Clifton Barrineau from the Department of Geography at Texas A&M University is a quaternary scientist studying a large sand plain of aeolian origin in South Texas. The funds from the grant will be used for Optically Stimulated Luminescence dating of sand samples collected from soil cores. This dating will determine periods of aeolian activation across the sand plain and be used to generate a detailed landscape history of the area. An understanding of the landscape’s history can be used to predict the future response to forecast changes in climate and to mitigate negative side effects of land degradation and soil loss via desertification.

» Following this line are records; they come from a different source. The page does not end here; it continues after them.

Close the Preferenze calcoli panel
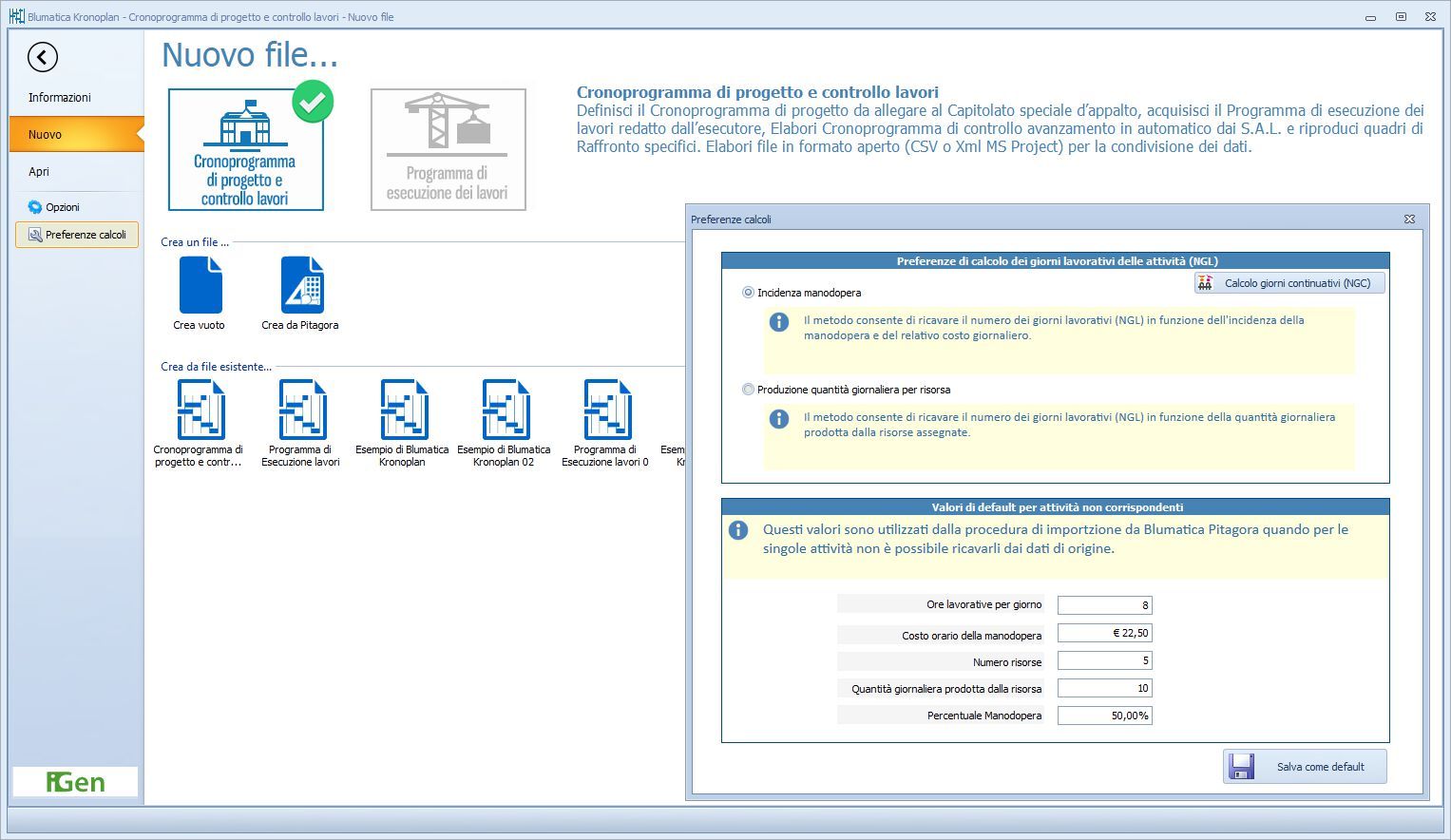 tap(1409, 220)

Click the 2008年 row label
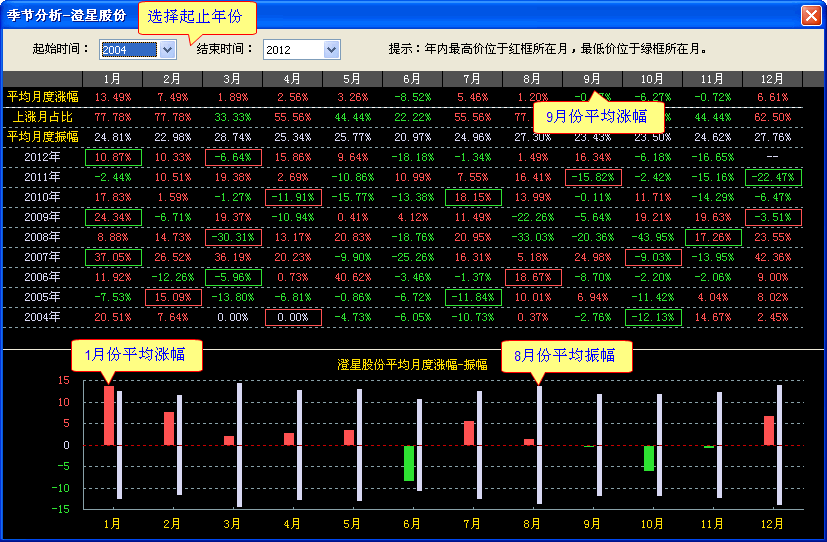point(42,237)
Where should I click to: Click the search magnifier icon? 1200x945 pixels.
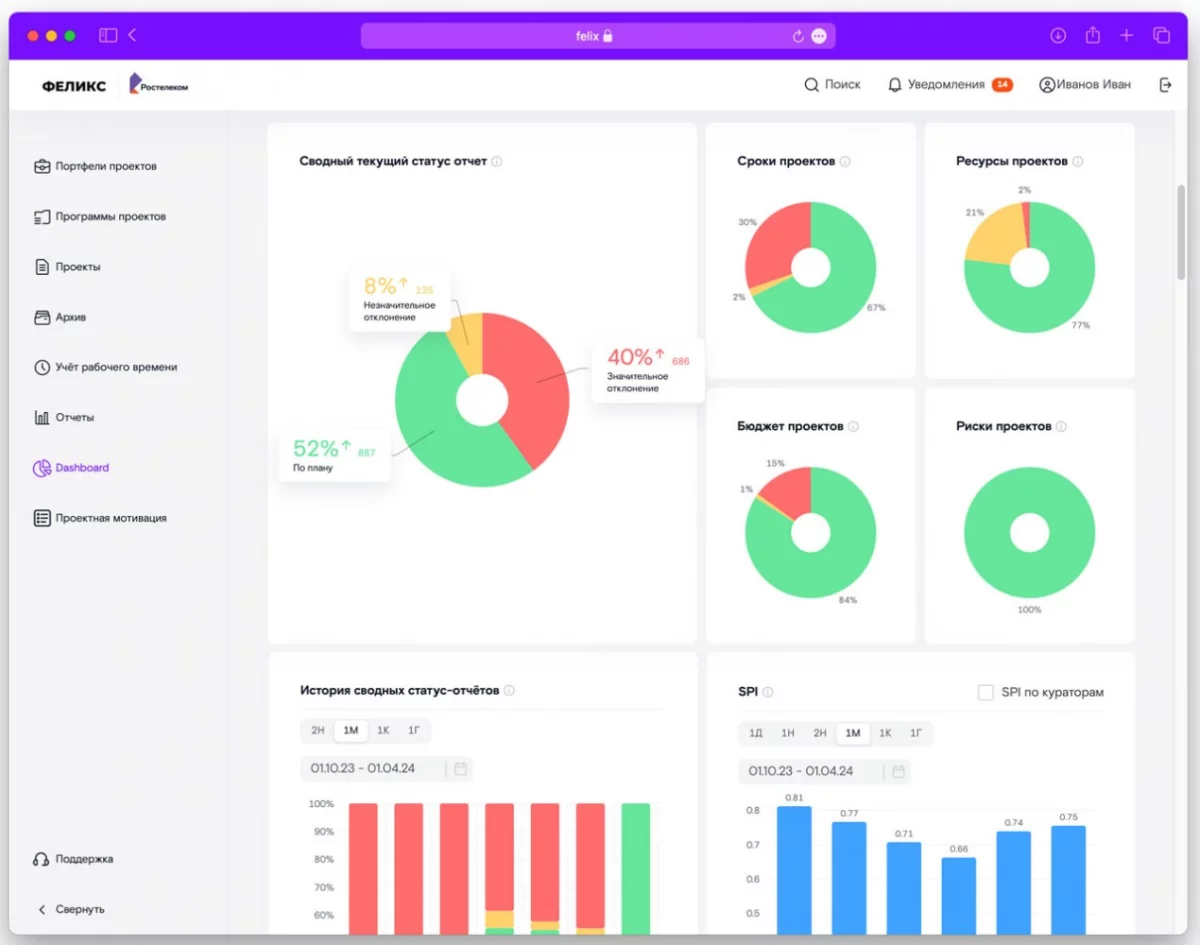tap(811, 85)
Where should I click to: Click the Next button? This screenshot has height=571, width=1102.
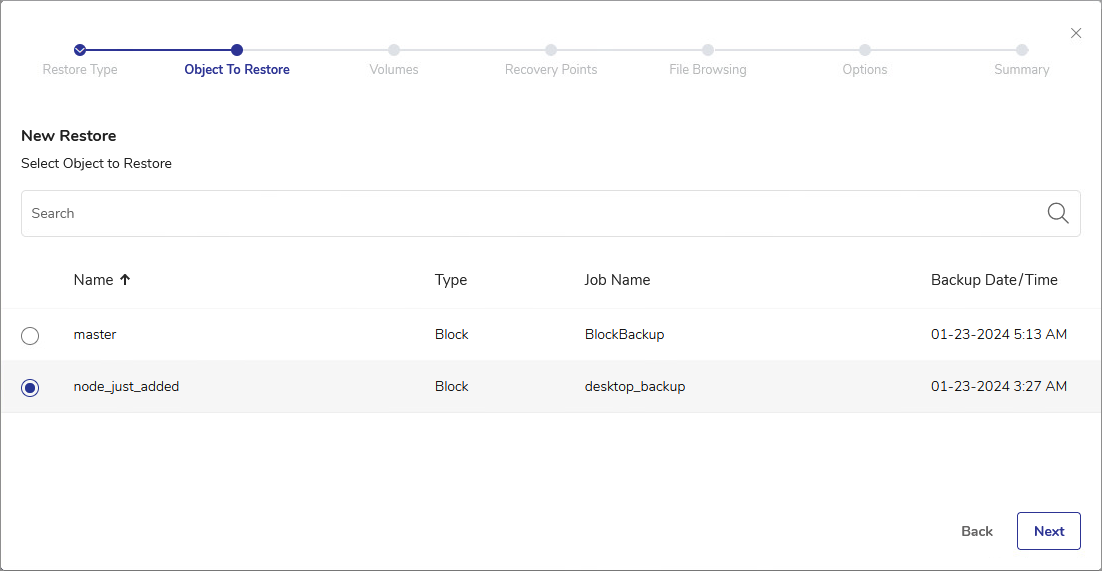tap(1048, 531)
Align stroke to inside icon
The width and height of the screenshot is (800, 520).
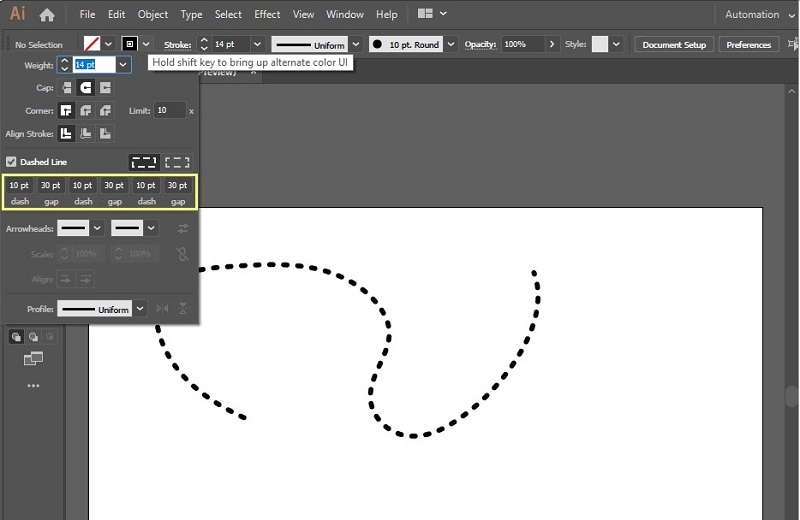pyautogui.click(x=86, y=133)
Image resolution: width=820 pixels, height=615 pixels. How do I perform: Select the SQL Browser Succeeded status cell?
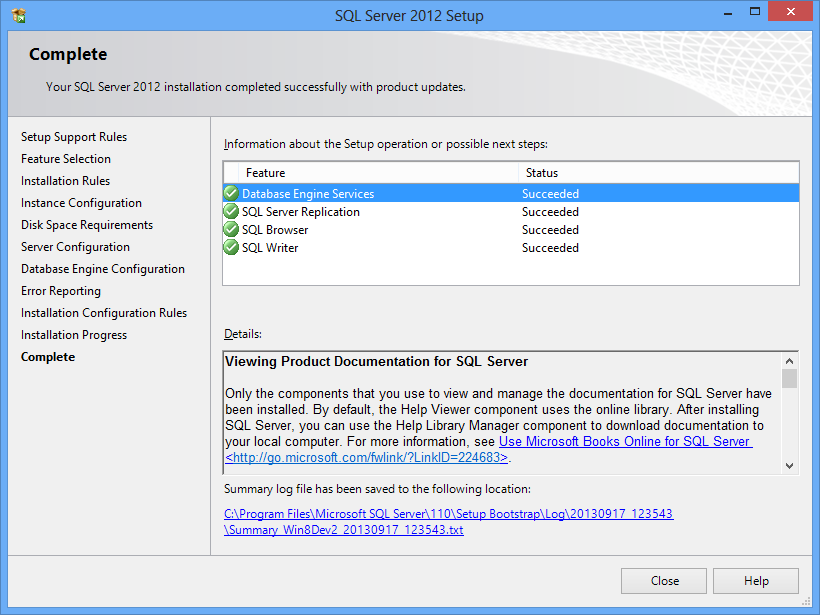click(x=550, y=230)
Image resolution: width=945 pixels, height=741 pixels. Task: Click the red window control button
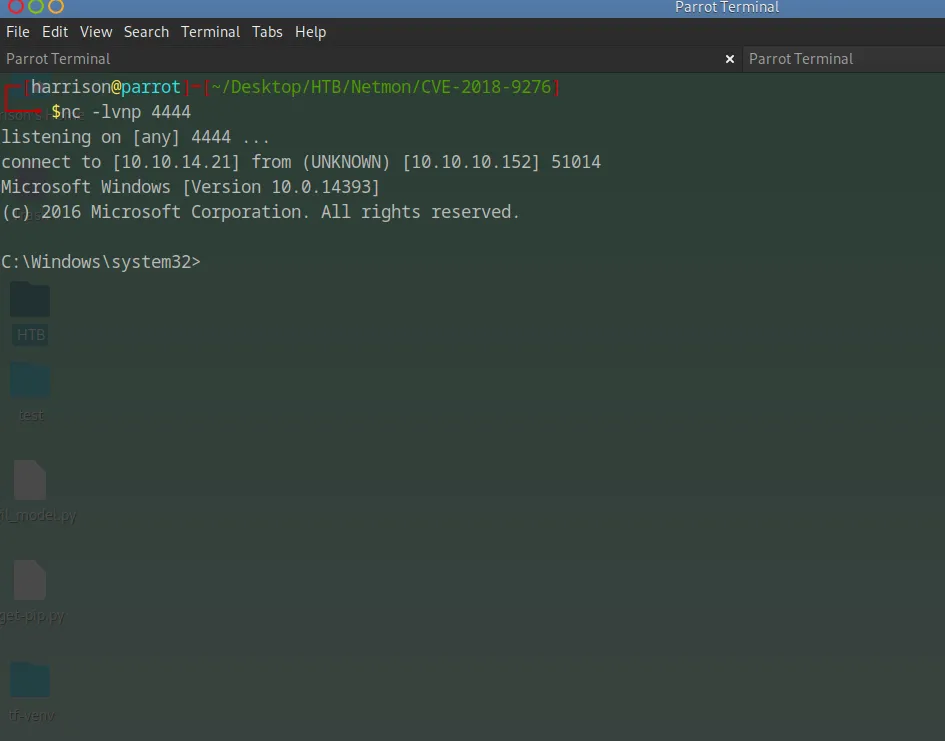coord(16,6)
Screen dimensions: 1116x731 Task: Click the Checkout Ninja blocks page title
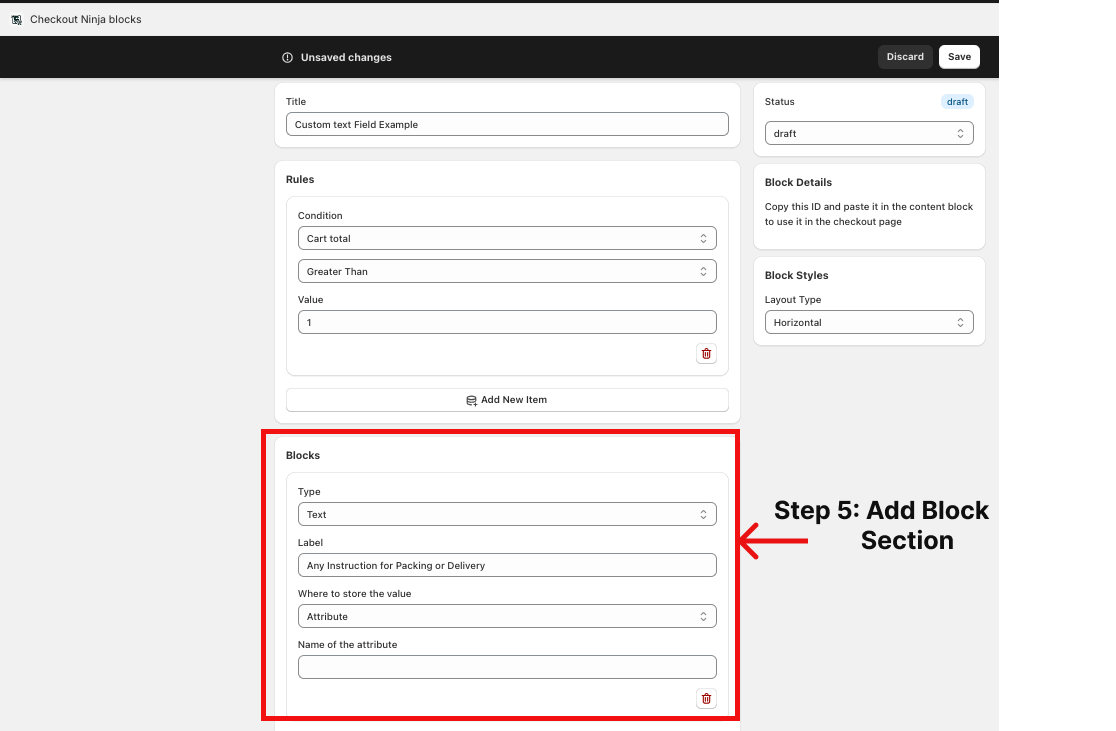tap(85, 19)
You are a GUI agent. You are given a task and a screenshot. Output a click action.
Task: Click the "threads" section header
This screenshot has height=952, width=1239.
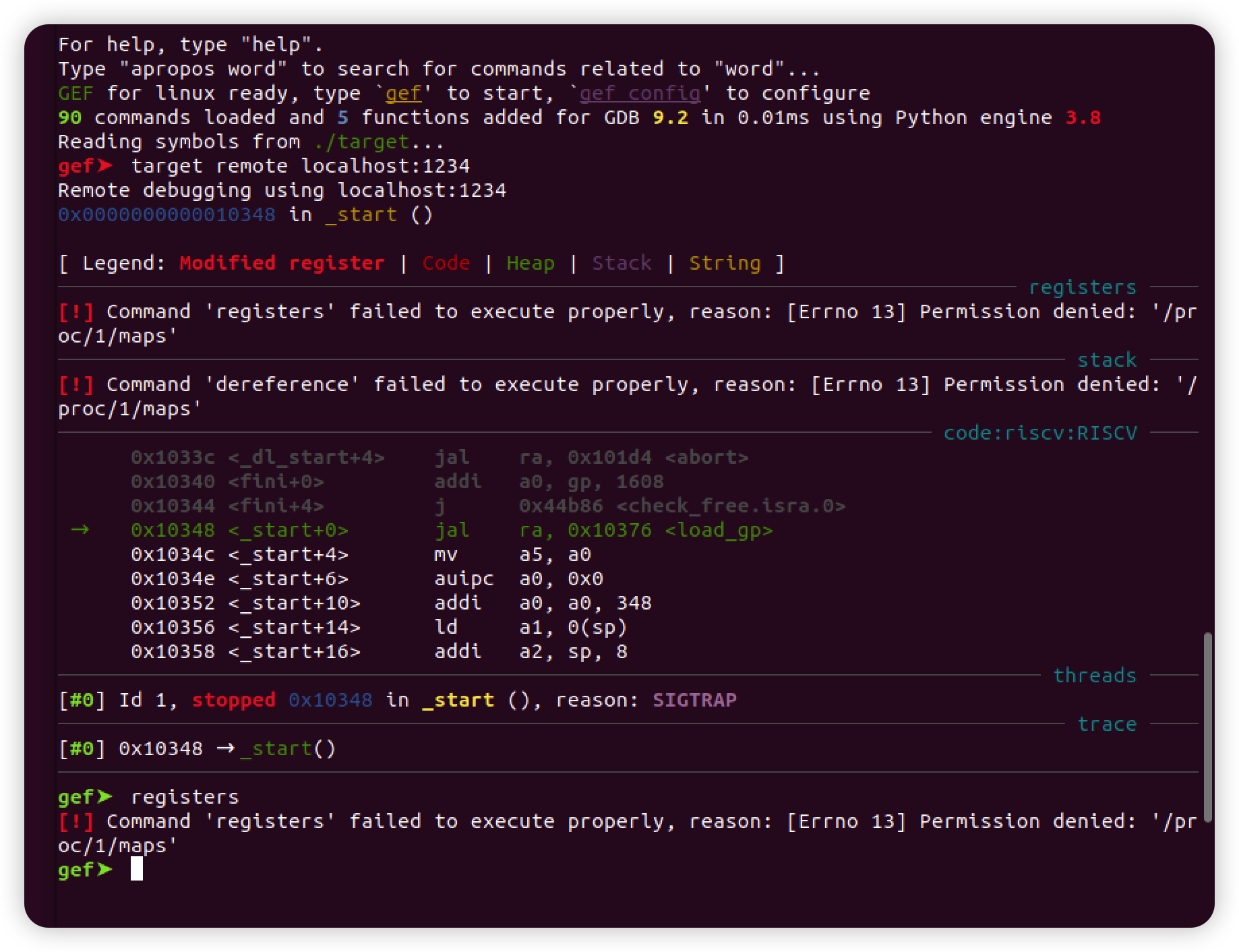point(1094,675)
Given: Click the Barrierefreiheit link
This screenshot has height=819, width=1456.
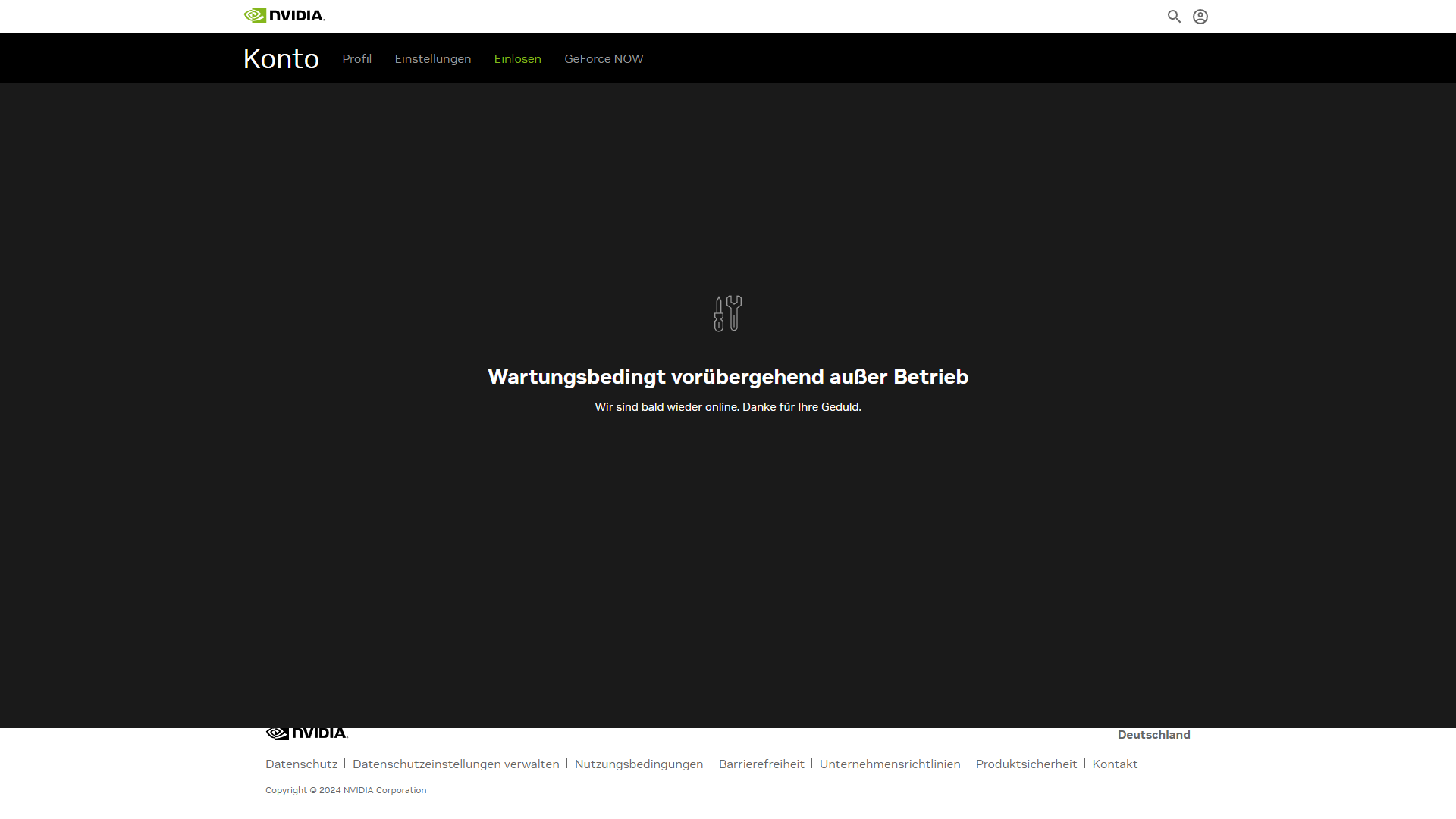Looking at the screenshot, I should point(761,764).
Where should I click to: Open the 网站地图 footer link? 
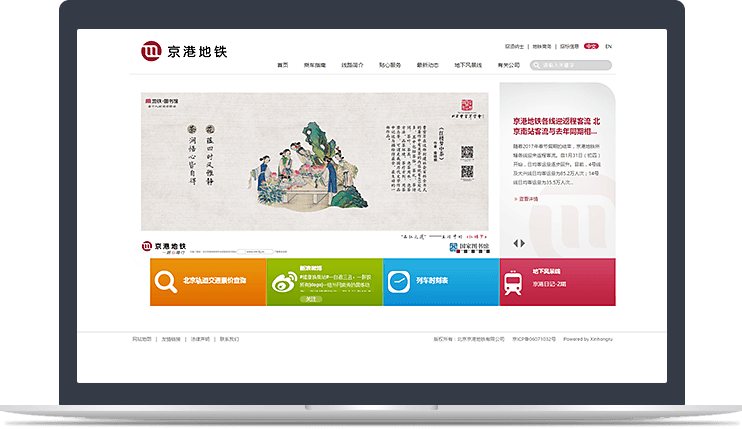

Lucia Hussey from the Department of Geography at Western University in Ontario is seeking to identify the infectious diseases that are likely to have the most severe impacts from climate change in her native Ghana. The funds from the grant will support her field research during summer 2016. Her mixed methodology includes a multi-criteria evaluation approach to prioritize climate sensitive infectious diseases, then a survey, in-depth interviews and focus groups in two ecologically and climatically different districts to assess determinants of current vulnerabilities to endemic diseases. Her findings will inform the development of adaptation measures and policies to minimize infectious disease risks due to climate change in Ghana.
Sandy Wong from the Department of Geography & Geographic Information Science at the University of Illinois at Urbana-Champaign is conducting research on the causes of low rates of employment and overall well-being among individuals who are visually impaired. The funds from the grant will be used to support her travel to and lodging at her fieldwork site in the San Francisco Bay Area. Her fieldwork will involve collecting qualitative data on individual experiences and perspectives through interviews and participant observation. Her study seeks to demonstrate that space actively creates and strengthens social processes that continue to marginalize individuals with disabilities.
The AAG Dissertation Research Grants are supported partly by the AAG and partly from the Robert D. Hodgson Memorial Ph.D. Dissertation Fund, the Paul Vouras Fund, and the Otis Paul Starkey Fund.